Exercise materials START

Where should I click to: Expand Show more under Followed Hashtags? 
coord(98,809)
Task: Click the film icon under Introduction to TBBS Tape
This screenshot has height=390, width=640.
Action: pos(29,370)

Exercise materials END
Exercise materials START

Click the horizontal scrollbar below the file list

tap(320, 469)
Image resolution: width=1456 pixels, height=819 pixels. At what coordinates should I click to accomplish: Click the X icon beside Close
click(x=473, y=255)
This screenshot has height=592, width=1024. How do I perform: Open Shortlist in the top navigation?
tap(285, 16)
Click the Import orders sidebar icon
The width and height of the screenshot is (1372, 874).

Exercise materials END

__Task to complete__. Could you write out, exactly as they stand, only the lines above that begin at the line with "Image resolution: width=1456" and stop after the line with "The width and"?

__Task answer__.
Image resolution: width=1456 pixels, height=819 pixels. At what coordinates should I click to accomplish: Click the X icon beside Close
click(x=473, y=255)
This screenshot has height=592, width=1024. How do I perform: Open Shortlist in the top navigation?
tap(285, 16)
Click the Import orders sidebar icon
The width and height of the screenshot is (1372, 874).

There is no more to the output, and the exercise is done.